DOCUMENT EXCERPT:
Brammer, who I remember several months ago told me she was a little intimidated by standing toe to toe with Hodges, holds her own. There are some amazing moments from her, especially when she’s completely relaxed and naturally inhabiting the deep-rooted anger of character. Crowley, who like all the men in this family, has grown tired of the Weston-way and has found a younger woman. His character, used to dealing with the mean-streak, is weary but remains calm and collected. In the hands of a less skilled actor, this could be boring. But Crowley gets it and is just delightfully sturdy.
So is Bob Allen, who’s “Charlie” is so deeply in love with his vindictive wife that he tolerates her inappropriate outbursts and passive-aggressive comments – especially towards their son – most of the time. Allen is such a pro; when the time comes for him to lay down the law he does it with measured precision – not over doing it – but giving the audience just enough to know that he hasn’t completely been emasculated by his wife. It’s an applause worthy monologue.
Dye, quite capable of stealing the show, holds back just enough not to. There’s very few actresses in town I enjoy more than her and I just can’t ever say enough wonderful things about the way she brings these characters to life. There’s a fierceness to her performance that gives the others a run for their money. Kudos to Davis for getting his actors to channel their immense talent in such an ensemble-like way.

EXTRACTED ENTRIES:
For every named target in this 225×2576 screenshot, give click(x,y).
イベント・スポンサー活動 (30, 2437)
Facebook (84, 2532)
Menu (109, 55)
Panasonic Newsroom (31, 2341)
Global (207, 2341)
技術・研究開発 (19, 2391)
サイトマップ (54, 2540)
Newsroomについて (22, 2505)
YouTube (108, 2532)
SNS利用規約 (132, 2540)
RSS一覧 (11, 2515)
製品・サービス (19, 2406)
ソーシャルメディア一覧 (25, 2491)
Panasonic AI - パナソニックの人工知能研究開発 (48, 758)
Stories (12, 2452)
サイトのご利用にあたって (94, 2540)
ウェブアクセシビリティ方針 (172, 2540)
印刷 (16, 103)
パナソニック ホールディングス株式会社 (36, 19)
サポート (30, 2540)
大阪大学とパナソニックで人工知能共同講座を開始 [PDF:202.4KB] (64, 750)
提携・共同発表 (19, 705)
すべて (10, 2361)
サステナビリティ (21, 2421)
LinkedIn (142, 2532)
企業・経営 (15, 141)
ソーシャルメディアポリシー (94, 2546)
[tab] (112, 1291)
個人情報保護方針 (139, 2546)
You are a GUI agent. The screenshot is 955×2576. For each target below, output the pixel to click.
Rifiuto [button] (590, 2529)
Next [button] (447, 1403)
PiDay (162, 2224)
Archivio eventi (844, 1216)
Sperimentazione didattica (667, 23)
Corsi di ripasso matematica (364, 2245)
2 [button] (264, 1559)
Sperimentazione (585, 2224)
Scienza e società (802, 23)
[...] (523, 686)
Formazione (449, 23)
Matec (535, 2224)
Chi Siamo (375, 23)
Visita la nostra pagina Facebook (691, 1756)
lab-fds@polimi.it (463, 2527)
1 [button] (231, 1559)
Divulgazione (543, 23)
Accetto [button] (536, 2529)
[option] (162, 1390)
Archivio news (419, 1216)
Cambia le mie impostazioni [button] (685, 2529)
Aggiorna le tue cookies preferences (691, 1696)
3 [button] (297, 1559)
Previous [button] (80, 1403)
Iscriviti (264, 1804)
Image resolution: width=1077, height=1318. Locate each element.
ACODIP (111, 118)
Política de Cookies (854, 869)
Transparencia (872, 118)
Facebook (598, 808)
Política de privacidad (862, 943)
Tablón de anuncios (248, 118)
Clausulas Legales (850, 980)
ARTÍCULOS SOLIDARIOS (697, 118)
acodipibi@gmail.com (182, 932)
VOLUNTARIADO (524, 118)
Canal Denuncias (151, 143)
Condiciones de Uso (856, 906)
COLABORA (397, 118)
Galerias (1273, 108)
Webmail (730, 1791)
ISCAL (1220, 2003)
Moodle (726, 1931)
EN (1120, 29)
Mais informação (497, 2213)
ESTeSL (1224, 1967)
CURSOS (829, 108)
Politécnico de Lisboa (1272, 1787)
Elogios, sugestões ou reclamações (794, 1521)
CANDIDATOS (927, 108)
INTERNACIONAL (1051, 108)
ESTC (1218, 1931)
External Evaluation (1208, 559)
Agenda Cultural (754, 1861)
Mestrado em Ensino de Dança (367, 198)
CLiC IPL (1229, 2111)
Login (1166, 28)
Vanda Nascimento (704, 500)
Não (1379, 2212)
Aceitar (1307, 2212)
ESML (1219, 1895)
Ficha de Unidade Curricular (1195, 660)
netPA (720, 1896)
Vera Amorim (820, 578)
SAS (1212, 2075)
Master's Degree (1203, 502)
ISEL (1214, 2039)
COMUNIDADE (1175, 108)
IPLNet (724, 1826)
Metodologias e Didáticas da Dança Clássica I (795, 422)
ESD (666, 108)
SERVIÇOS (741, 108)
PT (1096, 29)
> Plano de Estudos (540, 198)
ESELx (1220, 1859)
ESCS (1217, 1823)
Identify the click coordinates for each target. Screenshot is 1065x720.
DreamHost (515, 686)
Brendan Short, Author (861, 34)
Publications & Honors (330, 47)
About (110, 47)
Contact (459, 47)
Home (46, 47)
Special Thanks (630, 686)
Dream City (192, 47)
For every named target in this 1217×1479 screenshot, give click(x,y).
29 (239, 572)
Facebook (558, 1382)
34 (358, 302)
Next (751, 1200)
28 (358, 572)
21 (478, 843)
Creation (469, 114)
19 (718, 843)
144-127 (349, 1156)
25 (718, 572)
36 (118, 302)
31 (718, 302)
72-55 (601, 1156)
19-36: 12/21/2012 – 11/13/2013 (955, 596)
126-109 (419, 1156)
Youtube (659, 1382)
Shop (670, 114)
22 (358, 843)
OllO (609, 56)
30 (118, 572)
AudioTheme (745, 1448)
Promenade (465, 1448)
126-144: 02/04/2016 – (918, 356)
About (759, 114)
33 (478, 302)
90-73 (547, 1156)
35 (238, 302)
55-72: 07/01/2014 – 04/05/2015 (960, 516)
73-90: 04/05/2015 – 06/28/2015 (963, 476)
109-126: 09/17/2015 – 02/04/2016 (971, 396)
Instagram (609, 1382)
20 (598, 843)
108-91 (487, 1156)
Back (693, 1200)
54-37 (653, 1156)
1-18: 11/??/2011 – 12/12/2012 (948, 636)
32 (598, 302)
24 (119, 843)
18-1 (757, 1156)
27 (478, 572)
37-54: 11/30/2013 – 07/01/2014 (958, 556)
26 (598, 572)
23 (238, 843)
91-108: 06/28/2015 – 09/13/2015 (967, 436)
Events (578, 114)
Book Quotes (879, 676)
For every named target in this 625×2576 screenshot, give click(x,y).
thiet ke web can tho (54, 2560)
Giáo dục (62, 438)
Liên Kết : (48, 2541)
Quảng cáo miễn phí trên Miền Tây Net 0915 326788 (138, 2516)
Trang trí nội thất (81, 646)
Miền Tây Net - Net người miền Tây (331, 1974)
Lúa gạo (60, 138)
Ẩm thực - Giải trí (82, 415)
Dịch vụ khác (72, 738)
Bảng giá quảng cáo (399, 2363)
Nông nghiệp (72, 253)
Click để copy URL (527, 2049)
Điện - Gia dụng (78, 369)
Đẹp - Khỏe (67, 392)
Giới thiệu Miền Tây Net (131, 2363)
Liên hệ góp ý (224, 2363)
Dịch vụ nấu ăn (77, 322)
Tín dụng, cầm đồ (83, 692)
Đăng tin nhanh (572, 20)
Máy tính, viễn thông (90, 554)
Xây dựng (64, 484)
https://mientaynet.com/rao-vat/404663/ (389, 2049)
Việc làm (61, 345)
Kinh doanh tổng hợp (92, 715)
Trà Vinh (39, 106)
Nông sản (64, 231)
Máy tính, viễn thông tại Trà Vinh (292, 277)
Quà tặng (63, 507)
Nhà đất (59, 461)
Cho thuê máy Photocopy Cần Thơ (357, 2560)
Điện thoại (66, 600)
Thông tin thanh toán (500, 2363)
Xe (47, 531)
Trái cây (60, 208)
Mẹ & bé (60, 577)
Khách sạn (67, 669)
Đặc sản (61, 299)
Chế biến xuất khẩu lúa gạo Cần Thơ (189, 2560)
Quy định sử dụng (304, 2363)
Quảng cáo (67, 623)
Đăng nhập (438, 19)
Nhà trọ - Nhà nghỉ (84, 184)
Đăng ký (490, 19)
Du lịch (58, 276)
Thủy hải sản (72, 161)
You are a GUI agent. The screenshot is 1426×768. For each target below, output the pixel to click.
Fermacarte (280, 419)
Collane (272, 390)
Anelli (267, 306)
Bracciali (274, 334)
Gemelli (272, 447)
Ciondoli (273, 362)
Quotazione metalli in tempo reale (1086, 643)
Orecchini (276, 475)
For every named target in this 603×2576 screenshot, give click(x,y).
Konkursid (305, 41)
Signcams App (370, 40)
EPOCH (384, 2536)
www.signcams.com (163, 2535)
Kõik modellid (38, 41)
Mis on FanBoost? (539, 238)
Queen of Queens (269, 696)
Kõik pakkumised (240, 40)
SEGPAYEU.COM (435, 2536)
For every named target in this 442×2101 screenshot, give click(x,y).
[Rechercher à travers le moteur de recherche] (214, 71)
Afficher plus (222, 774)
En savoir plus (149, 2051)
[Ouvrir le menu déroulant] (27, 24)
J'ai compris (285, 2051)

PROBLEM: From the review, repeat the passage that begins at the words "So is Bob Allen, who’s" and stop after "an ensemble-like way.", swapping "measured precision" for "careful restraint".

RESPONSE:
So is Bob Allen, who’s “Charlie” is so deeply in love with his vindictive wife that he tolerates her inappropriate outbursts and passive-aggressive comments – especially towards their son – most of the time. Allen is such a pro; when the time comes for him to lay down the law he does it with careful restraint – not over doing it – but giving the audience just enough to know that he hasn’t completely been emasculated by his wife. It’s an applause worthy monologue.
Dye, quite capable of stealing the show, holds back just enough not to. There’s very few actresses in town I enjoy more than her and I just can’t ever say enough wonderful things about the way she brings these characters to life. There’s a fierceness to her performance that gives the others a run for their money. Kudos to Davis for getting his actors to channel their immense talent in such an ensemble-like way.